All that in addition to the start up - tack, brushes, buckets, wheel barrel, hay fork, muck fork, bedding (if you stall them), fencing, run in shed, gates, halters, etc, etc. AND a companion since horses typically don't do well alone.

1 acre and a horse will turn that paddock into a dirt field within a month and you will have to contend with mud when it rains. 

I'm not being discouraging, only realistic. good luck with your decision and thank you to your father for his service to our country.


----------



## apachiedragon (Apr 19, 2008)

^^THIS! iride is dead on. And just when you think you have everything planned out, either a fence will get broken, or the horse will get hurt, or something else will come up. We figured it cost us $110 a month per horse, if kept at home, for just the basic necessities NOT including farrier, vet, tack or emergency costs. Strictly hay, feed, shavings, water, power, etc.

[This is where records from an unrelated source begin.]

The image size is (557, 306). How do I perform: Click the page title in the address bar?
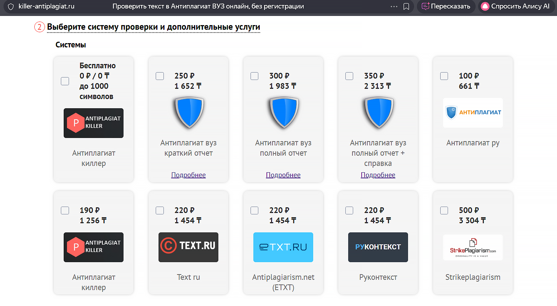(x=208, y=6)
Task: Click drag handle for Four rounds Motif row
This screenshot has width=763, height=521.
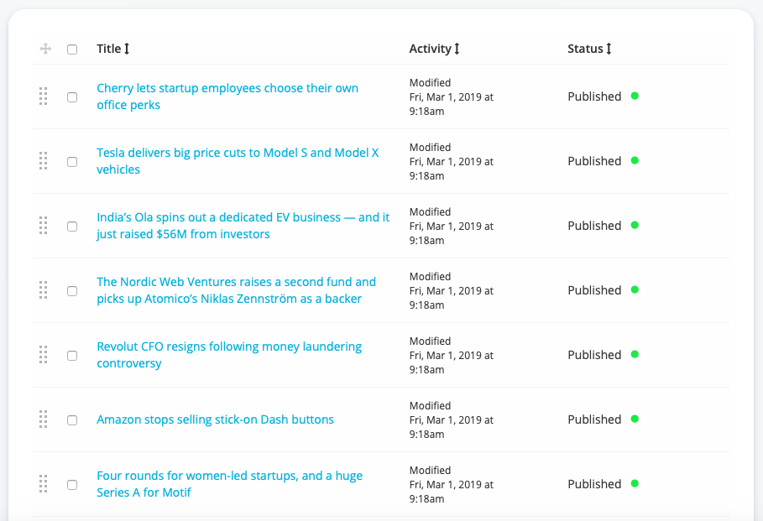Action: (x=44, y=484)
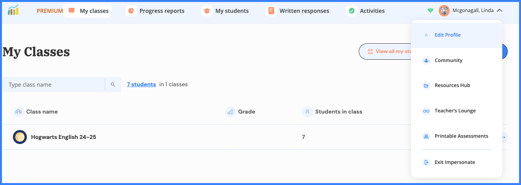Open Printable Assessments menu entry
This screenshot has height=185, width=521.
461,136
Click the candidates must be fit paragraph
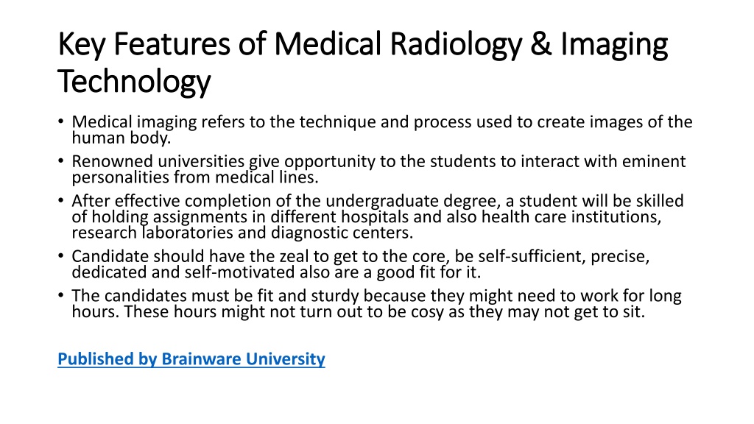Image resolution: width=754 pixels, height=424 pixels. (x=376, y=303)
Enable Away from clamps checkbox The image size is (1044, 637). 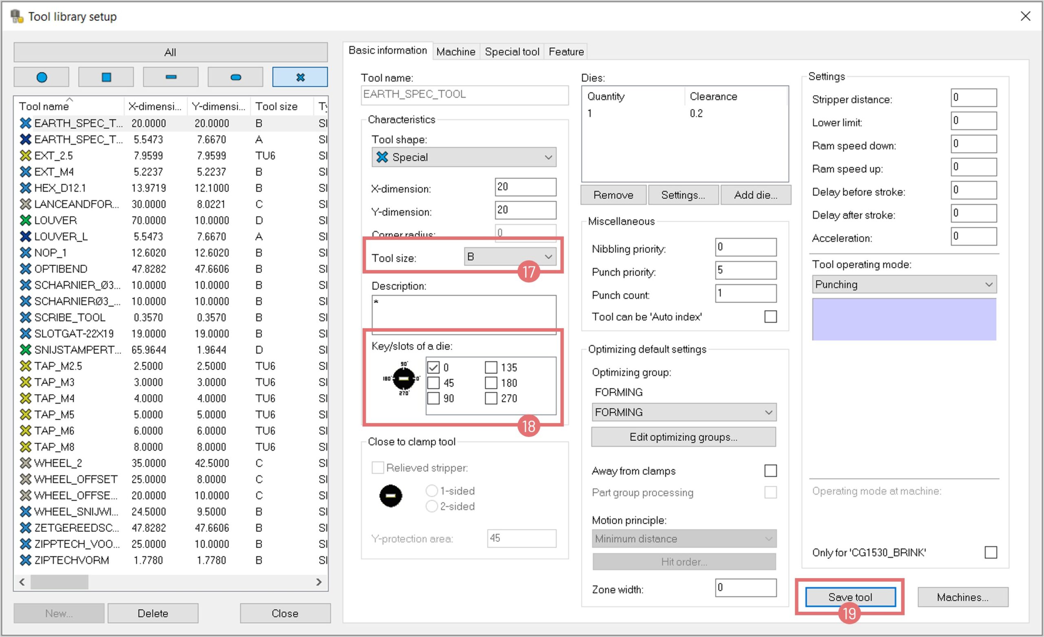(x=770, y=471)
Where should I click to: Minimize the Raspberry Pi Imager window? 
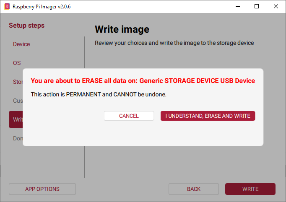pos(237,6)
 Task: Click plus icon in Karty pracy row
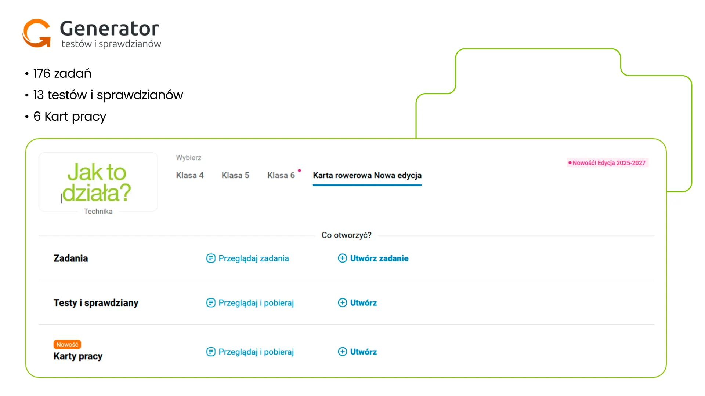coord(342,352)
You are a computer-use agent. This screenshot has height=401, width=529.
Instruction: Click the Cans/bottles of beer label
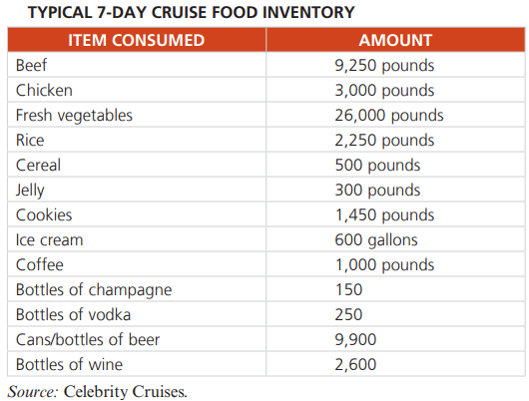pyautogui.click(x=88, y=339)
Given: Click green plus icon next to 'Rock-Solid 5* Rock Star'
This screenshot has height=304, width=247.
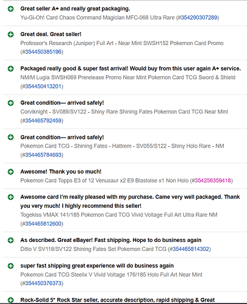Looking at the screenshot, I should (x=10, y=300).
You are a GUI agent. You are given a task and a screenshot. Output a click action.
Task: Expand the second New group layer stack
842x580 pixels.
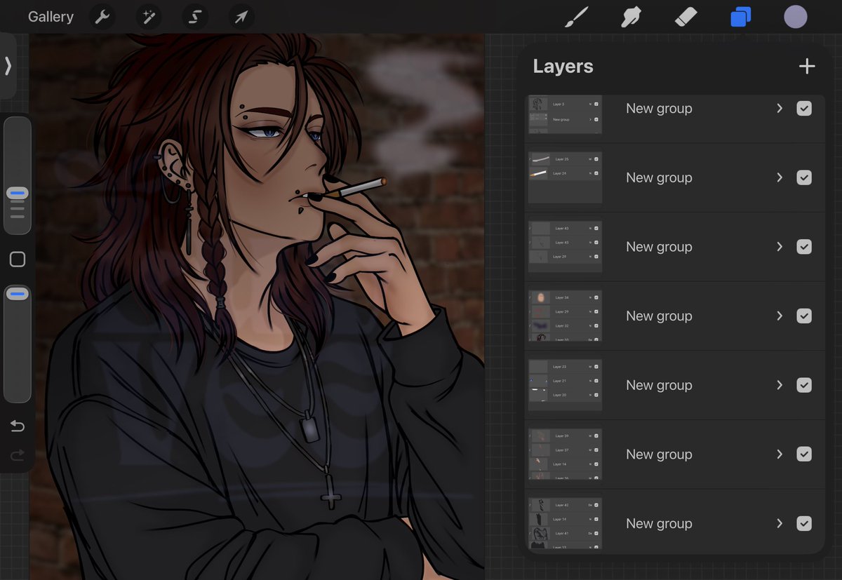pos(779,177)
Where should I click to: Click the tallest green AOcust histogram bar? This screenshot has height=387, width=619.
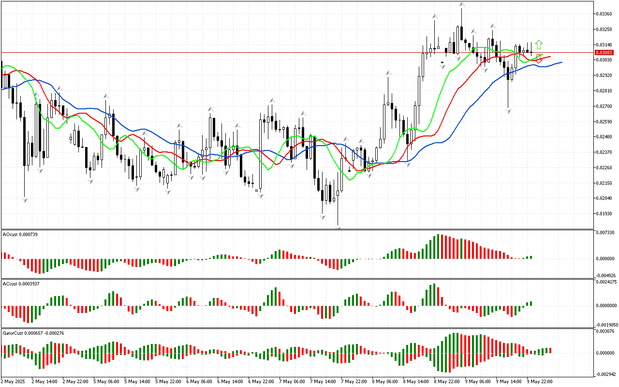(439, 246)
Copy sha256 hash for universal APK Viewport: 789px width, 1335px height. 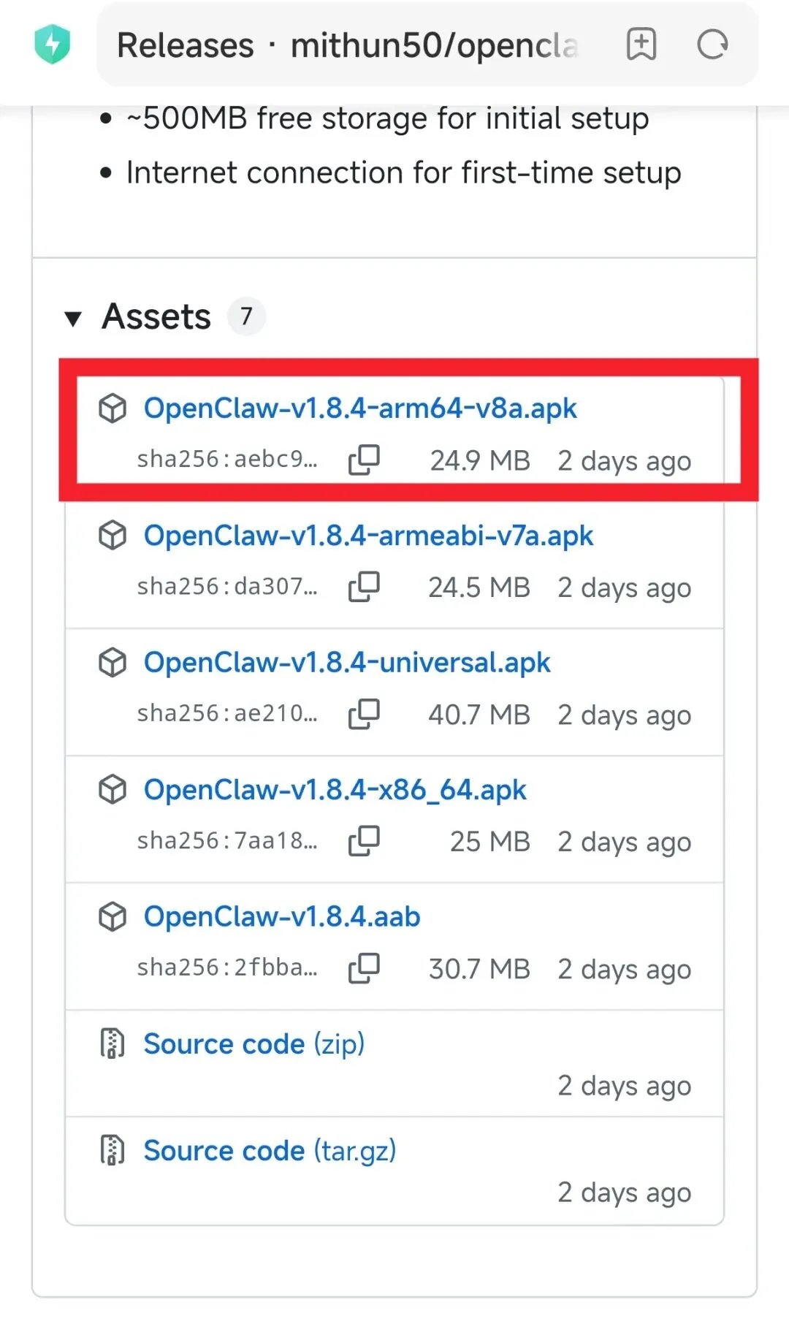click(x=364, y=714)
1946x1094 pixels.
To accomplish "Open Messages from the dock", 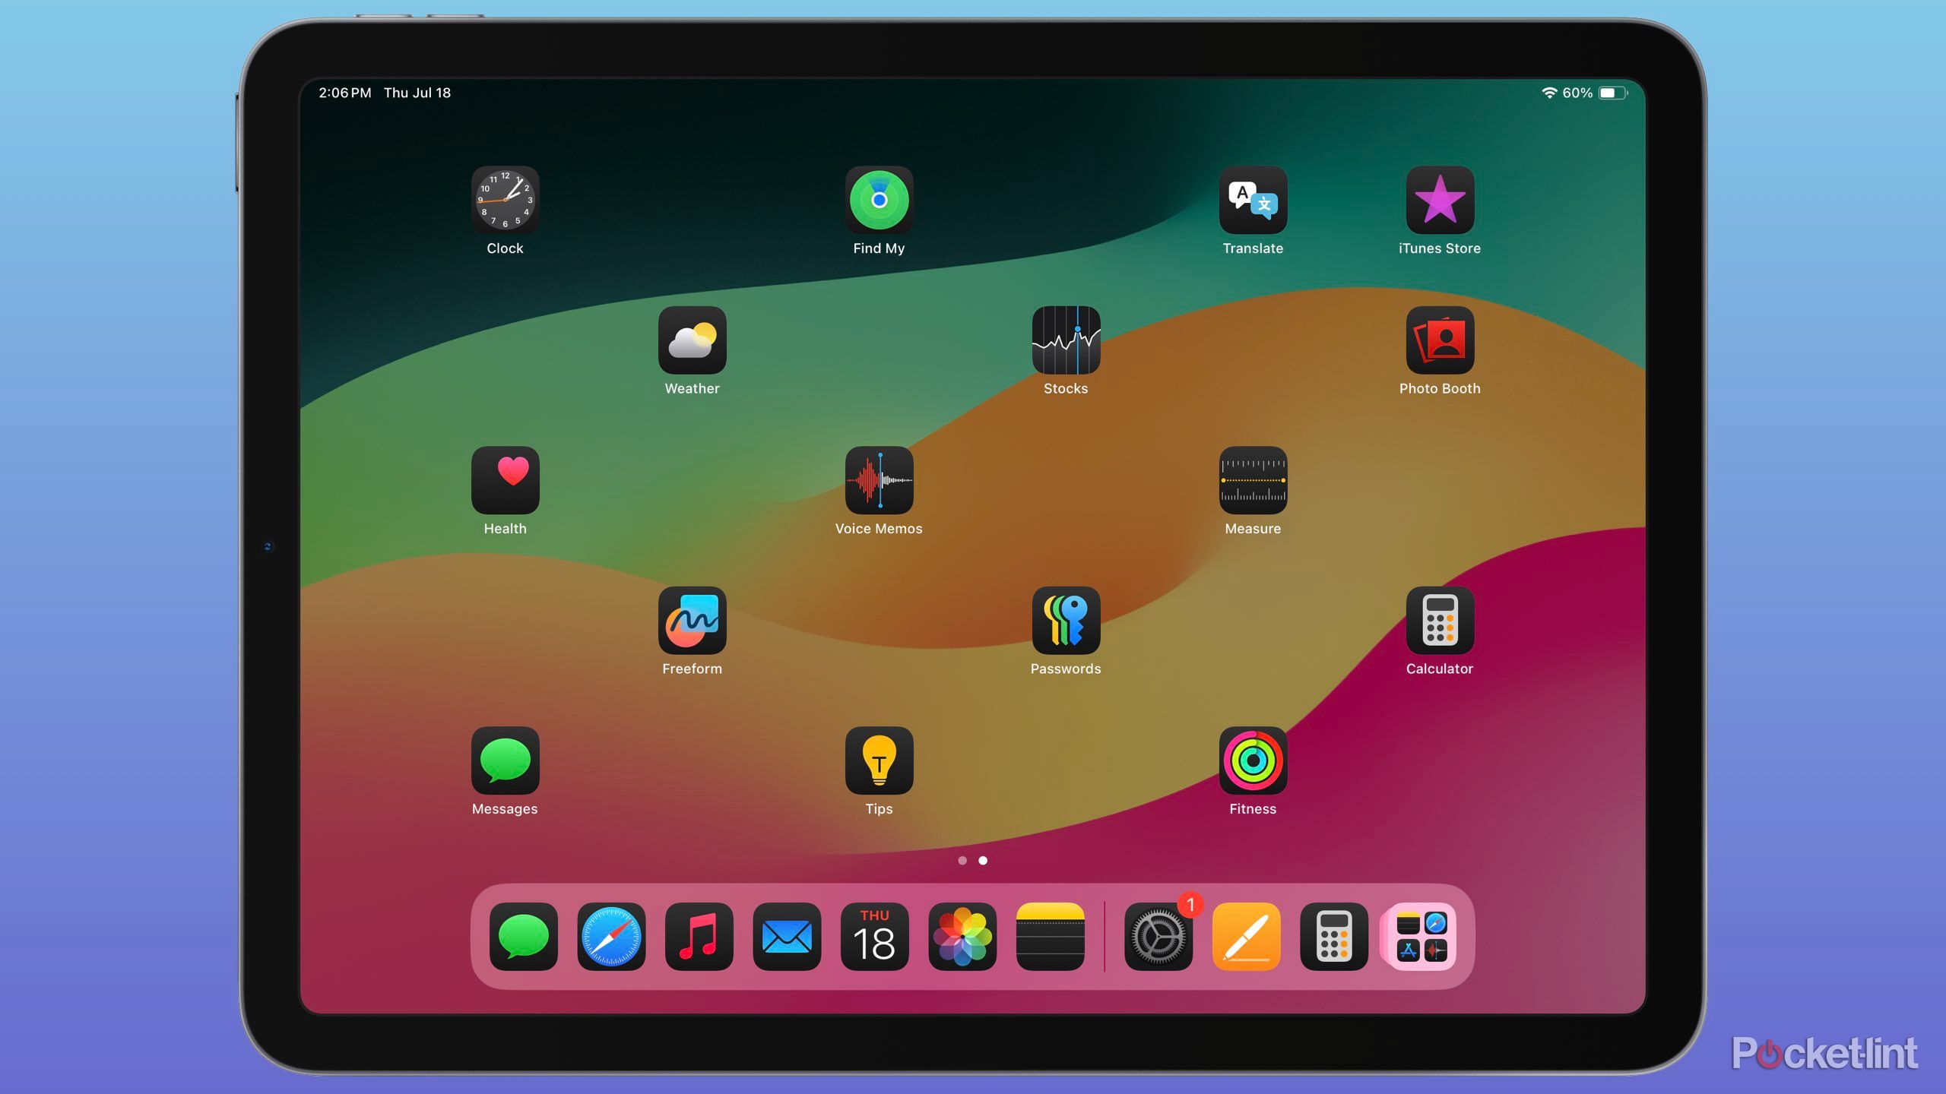I will pos(522,937).
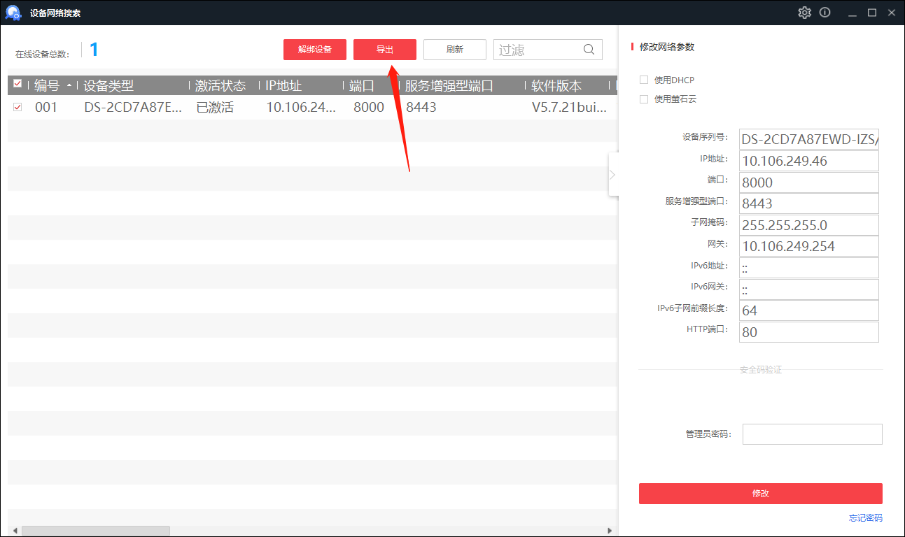Click the 管理员密码 input field
The image size is (905, 537).
tap(812, 434)
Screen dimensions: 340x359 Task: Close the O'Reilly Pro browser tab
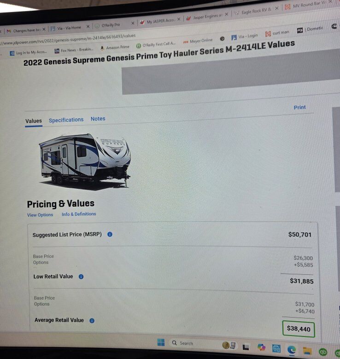click(133, 23)
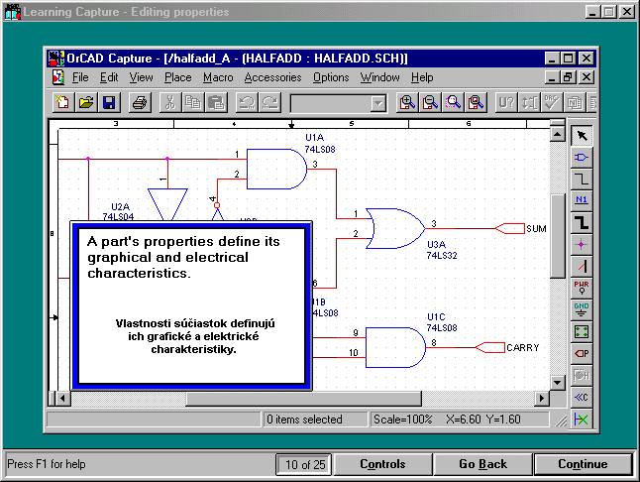Click the vertical scrollbar down arrow
The image size is (640, 482).
tap(557, 382)
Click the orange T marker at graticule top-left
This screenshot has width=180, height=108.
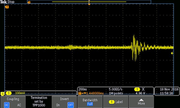[7, 7]
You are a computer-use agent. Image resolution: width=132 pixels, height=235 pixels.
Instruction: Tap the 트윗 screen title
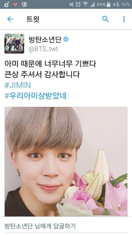tap(33, 19)
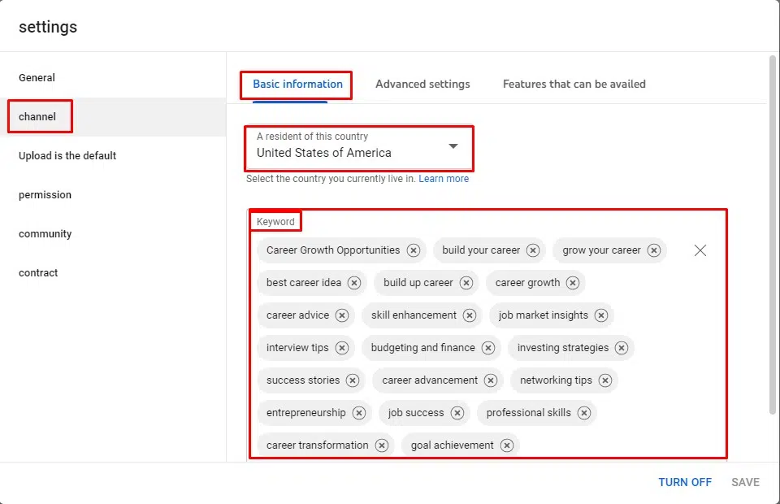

It adds up fast when you start figuring wormer, any necessary supplements, shoes, tack, vet, the list goes on forever. Even though you've been riding for several years, your best bet would be to full lease one for a while, if nothing else than to get a good idea of the amount you'll spend and the time involved. You may still end up convinced you want one at your place, and that's great, but you may decide it isn't for you, and then at least you wouldn't be stuck trying to rehome a horse. Good luck in whatever you decide to do!!!


----------



## MaggiStar (Mar 19, 2010)

If you plan it sensibly and dont rush into buying every single item your horse will ever need in his lifetime you can spread the cost out.
Say for your first month or so buy tack and one nummnah, a headcollar, leadrope and a few brushes.
I dont have a full vet kit but my horse is in my back garden and a lot of house hold supplies work just as well as fancy stuff which is my experience.

Also you should put money aside for a lesson etc I also out 10E each week in to an emergency fund you may never need this or you may need it in the first week but best to be prepared!

Id sit down with your parents have a good good chat about it and money etc who is paying for what.
Also decide if your going to shows alot as if your horse donesnt leave the property you can avoid some injections


----------



## Sunny (Mar 26, 2010)

I don't know if anyone else said this, but a horse shouldn't be kept alone, and one acre isn't enough for two horses. Even if you just got a donkey for company, they would be quite "crammed."
Anyways... Sunny only gets trimmed, no shoes, and that is about $200 per year. Her yearly shots are around $200, teeth runs around $100.$100 worming including fecals.
Food for her is about $350, $100 hay just for winter, you would need it year round. All of this is only essentials. This does not include emergencies, tack, show fees, 
nor boarding because I keep Sun at a relative's. I just bought Sunny 10 months ago and I have already spent around $2,000 on her with almost zero extras.
_Posted via Mobile Device_


----------



## SorrelHorse (Apr 9, 2009)

Solon said:


> Sorrel - don't you get your horses teeth floated?


 
I have never needed to have it done. None of our horses have ever showed any soreness in the mouth, and we've looked and felt up there for sharp point sbut never found any; not even on Jester, and we've owned him for fourteen years.


----------



## wild_spot (Jan 30, 2008)

> Personally, aside from a catastrophic event, I can keep a horse for not much more then a big dog.


I'm the same - Though I think I do it even cheaper!

My horses are kept on the farm where my dad works for free. We have a huge paddock, about 10 acres with four horses, so we can strip graze it and they always have enough grass.

Because they are on grass, we don't feed them unless we are competeing. They get a mineral block and salt block. When competeing they get Speedi-Beet and KER All-Phase which both last a long time as you don't feed much. When we go away to comps we also feed hay that we get cheap from dad's boss.

All mine are barefoot and i've just started trimming myself, which saves about $40 per horse every 6-8 weeks.

Teeth once a year/two years for about $100 a horse.

We don't give shots unless a horse is injured. We don't have a lot of the diseases you guys have.

ur vet is fantastic and is very cheap, we don't need her out much either.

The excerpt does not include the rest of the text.